The steroids have worn off, and Goway is stressed and itchy. We took him back to the vet tonight, to learn that on top of the asthma and excema, he now has a heart condition too. A big steroid injection to help with the itching, a big antibiotic injection to help with the weeping crustiness the scratching has caused, a large collar which the cat will refuse to wear, and the threat promise of new heart pills once the cat has recovered from the indignity of all the injections.

I just hope this lot works.


Doorless said...

see breing allowed to help as being a normal sister sister relationship. Now if said child was made to be a help mate that is different. LF has demonstrated she clearly feels needed and loves her sister and to take that away from her would be detrimental to her development.
OW ! Poor goway Hope he is better soon.

Anonymous said...

Oh the situations we sometimes face as parents with special needs kids. I guess I would say that whatever is best for the family and their circumstances is what is right for one family--and maybe something else is best for another.
We have always included the girls in the care of our special needs children. When they were younger -they accepted Alissa as she is --didn't think anything strange about having a special needs sister and were always willing to help when needed. As we have added several special needs foster/adopted children the girls have all been willing to help with the kids and care for them. They've loved them and accept them for who they are.
Now that they are older and going off on their
own we encourage them to do what the Lord has called them to do. Yes we know that in the future(when we are not able to care for the kids) we might need to be looking for a group home or family living situation for our special needs kids unless one of the girls (there is 3 of them)--decides that that is what the Lord wants her to do.
By the way our 8 year old loves to help care for Autumn--can suction if needed and take her off the vent and hook her up to her O2.etc. Not that we encourage a lot of that involved care--but she knows what her sister needs and loves to help care for her and play with her.Debra

Anonymous said...

Very good thought provoking post! Something I need to mull over a bit more.

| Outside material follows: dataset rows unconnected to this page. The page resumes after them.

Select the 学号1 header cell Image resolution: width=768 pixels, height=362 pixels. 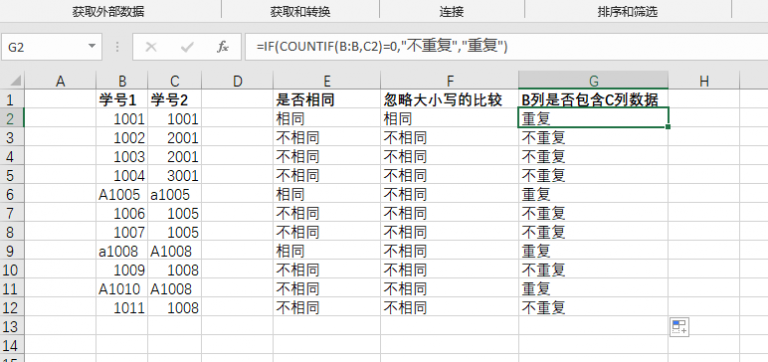[122, 99]
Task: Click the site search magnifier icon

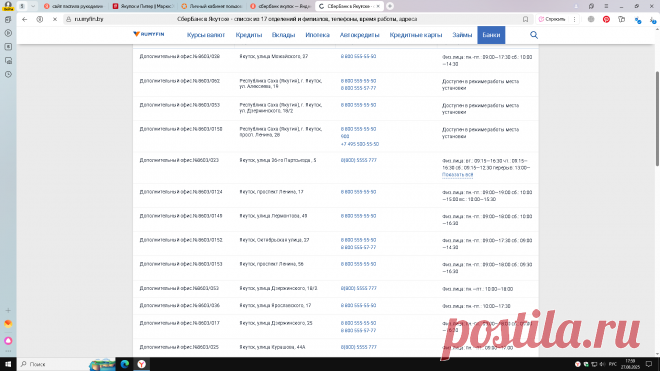Action: click(534, 35)
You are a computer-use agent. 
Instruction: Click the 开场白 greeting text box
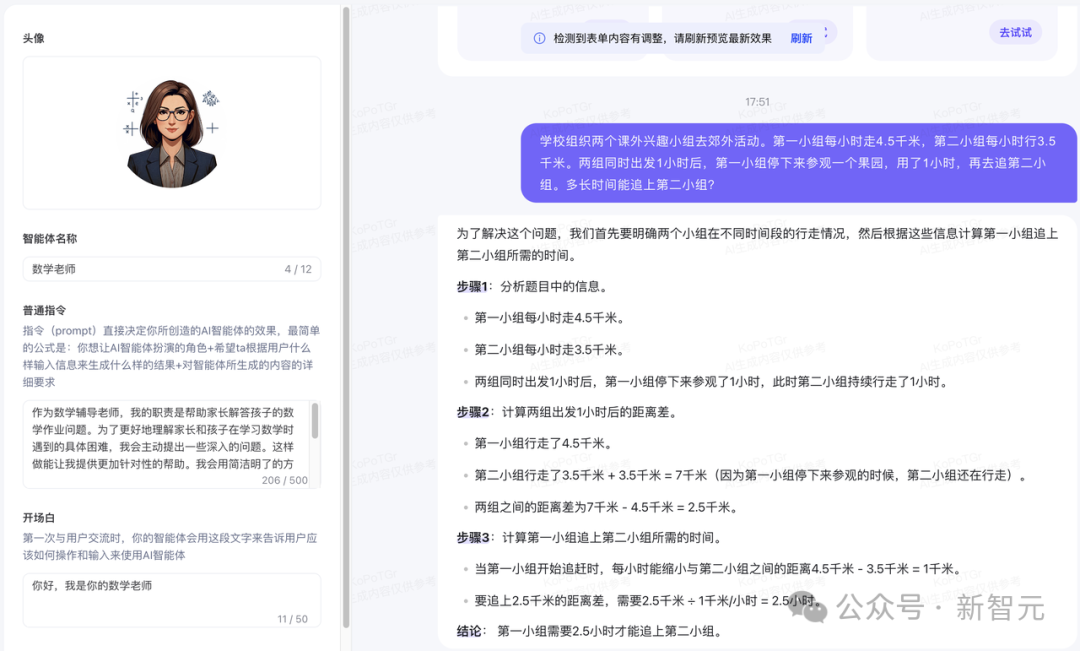pyautogui.click(x=170, y=596)
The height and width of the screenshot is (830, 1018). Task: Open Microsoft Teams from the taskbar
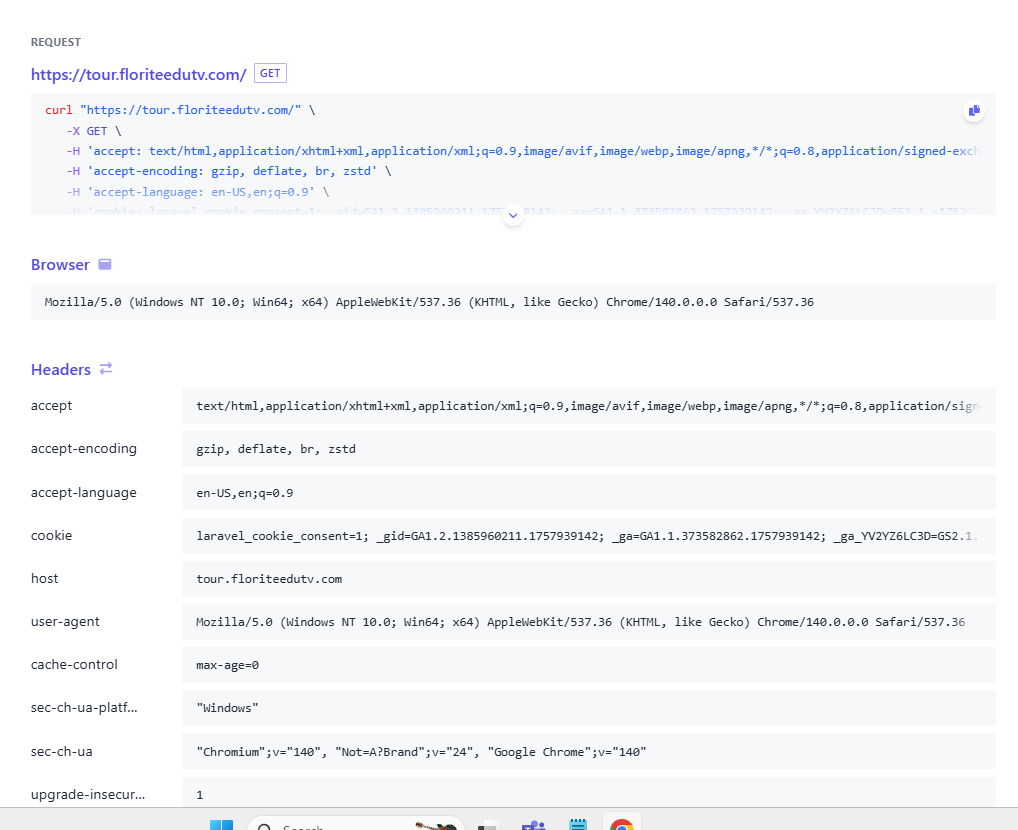point(533,824)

Bekah can care for Joshua - tube feeds / diaper changes / meds - provided they are sorted / etc. She does/has done all of the above, but not on a regular basis. She is also a great entertainer for him.

Kei is awesome with Josh, but not skilled yet in the above mentioned list... mostly because of age and the fact that Josh is just about as big as she is. Kei is beyond happy when she gets to snuggle with Josh in the morning and/or help with his morning routine. She used to take (drag ?) him out of bed 8-/ but we had to put a stop to that for both of their safety.

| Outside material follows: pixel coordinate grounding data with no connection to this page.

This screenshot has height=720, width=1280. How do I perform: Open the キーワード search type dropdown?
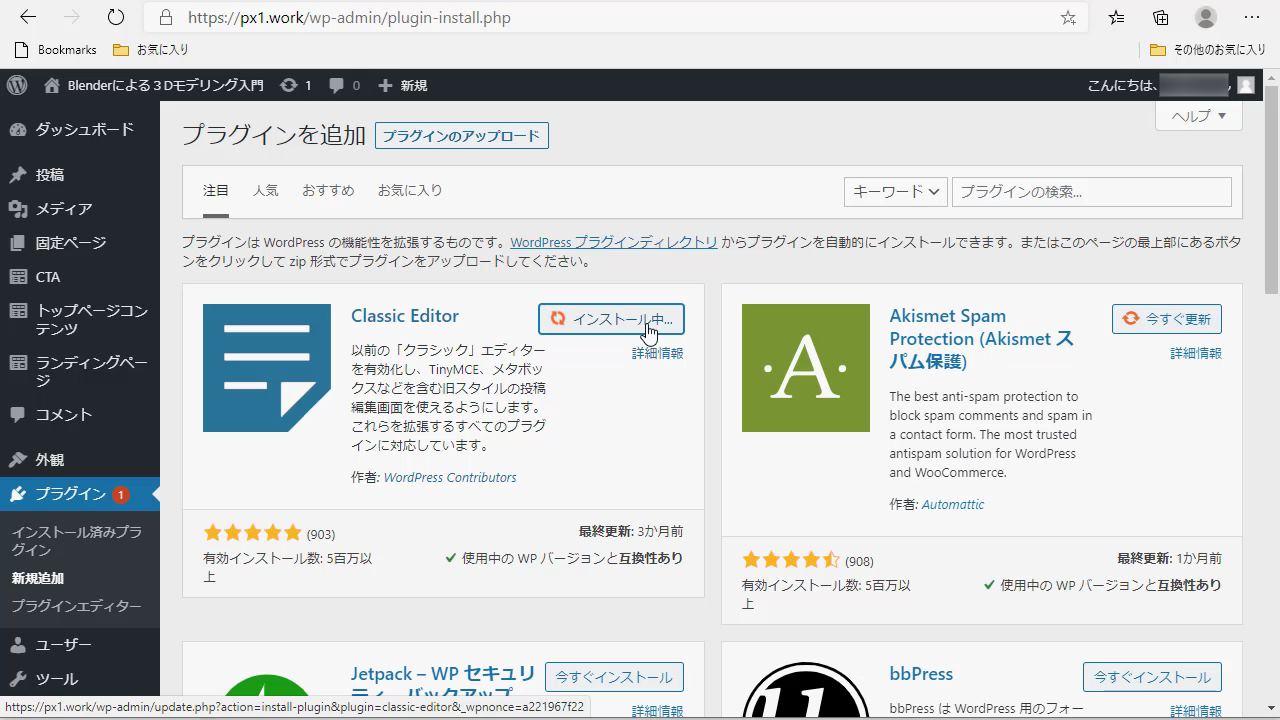coord(895,192)
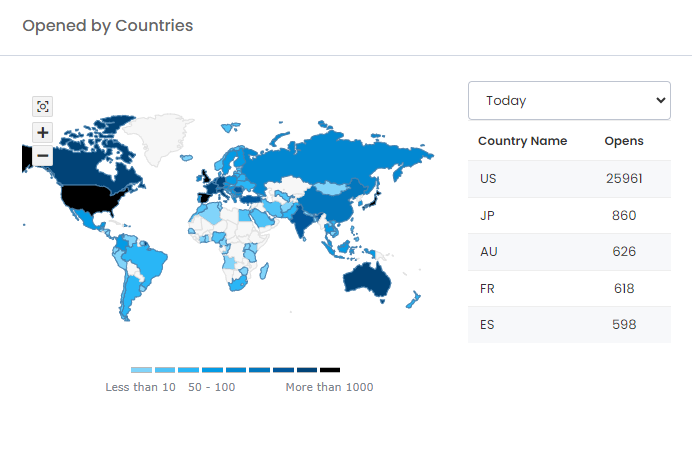Select the ES row in the table

click(569, 324)
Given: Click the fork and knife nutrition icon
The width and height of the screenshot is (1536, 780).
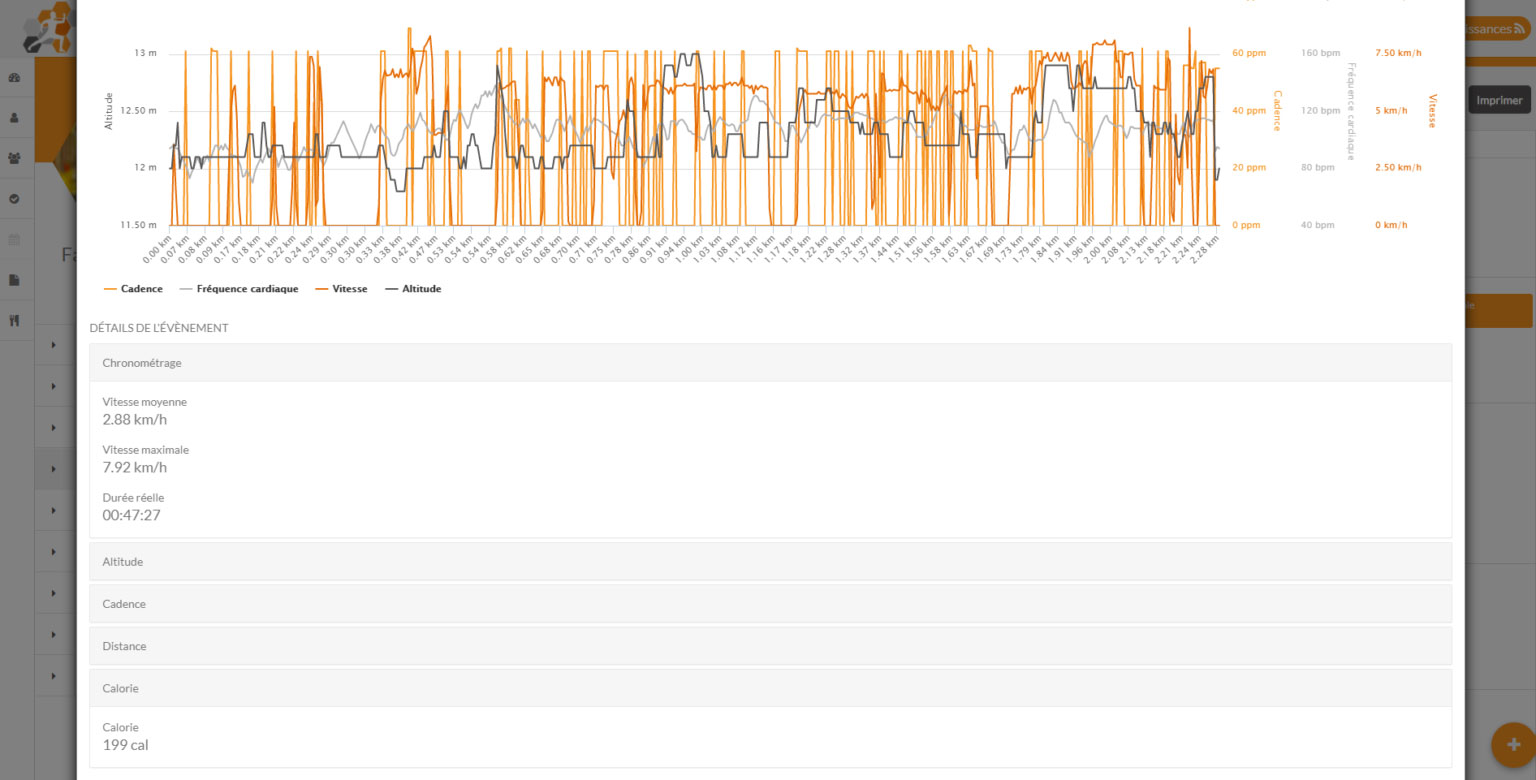Looking at the screenshot, I should point(14,321).
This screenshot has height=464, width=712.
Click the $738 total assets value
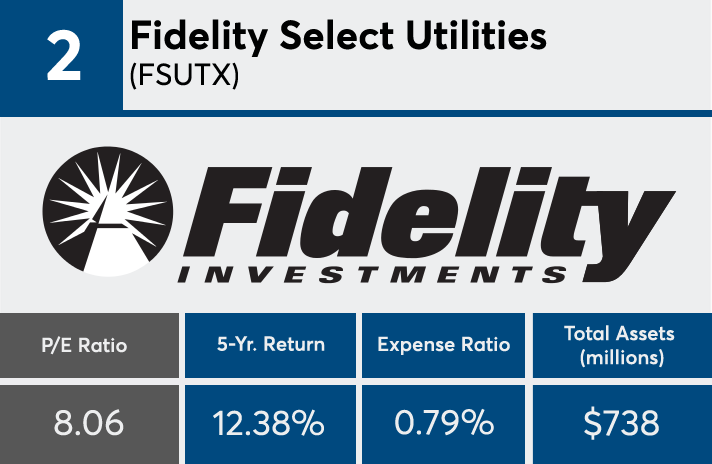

Finding a balance that allows the girls to be themselves while still being a family with a special needs child is a challenge. I don't want to force them into a carer role, but I don't want to take away their ability to help their little brother either. Helping each other is part of what a family is all about.

I do know that allowing them to help is giving them a more caring outlook on life. I have had people remark how impressed that the girls are not afraid of special needs individuals. Part of it is they don't see it as so unusual so they are not afraid to reach out.



Elinor said...

Very interesting post... Jordan doesn't have the degree of physical care needs that Mog does but does relate emotionally to his older sister as though she was me. They also still have the whole sibling rivalry thing going as well. Both states are second nature to her now, I think.

Sara x said...

I can only speak from experience and the way Livvy has affected our family. I want to use the word family here because this is what we are, ok, Livvy had more needs than most, but who else would constantly put up with Kennedy's singing. No, jesting aside, it is a fine line i fear we have to tread.I dont think its as much about the amount of caring as about the about of attention each child needs. My girls knew that if they needed private or special time they would get it.

Not having Livvy in our lives has left a big hole for the children too, they tell me their lives were made more special for having Livvy as their sister. That they are better people for it. I think Livvy has made us all better people.